Macarons de piñones y helado de "carapino"

¡Escuchar "carapino" y estremecerme todo es una!
No soy yo muy de helados, de hecho puedo pasar años sin comerlos. Como mucho los días de calor extremo un polo de horchata suele calmar mi ansia heladera.
¡Pero el helado de "carapino" es de otro mundo!

INGREDIENTES:
  • helado de nata o vainilla
  • piñones, muchos piñones
  • sirope de caramelo


Ni siquiera sé cómo se llama en otros lugares, ni si se elabora o no. Yo lo probé en Málaga, y desde entonces no puedo vivir sin él: nata, piñones y caramelo. No hay mayor secreto.
Para hacerlo en casa la opción vaga es comprar un helado de nata o de vainilla (yo esta vez he optado por una vainilla muy rica de una heladería nueva cercana a casa).
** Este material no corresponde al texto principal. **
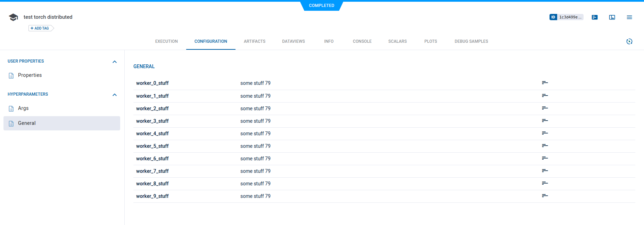This screenshot has width=644, height=225.
Task: Click the worker_3_stuff parameter row
Action: pyautogui.click(x=152, y=121)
La opción ideal sería hacer nuestro propio helado en una heladera, pero con  hacer macarons ya tenemos bastante!
Tostamos un buen puñado de piñones en la sartén, y cuando digo lo de "un buen puñado" debe ser así. ¡Sed generosos!
Integramos bien los piñones una vez tostados con el helado e incorporamos sin integrar del todo para que quede "a vetas"  el sirope de caramelo. Metemos en el congelador y reservamos.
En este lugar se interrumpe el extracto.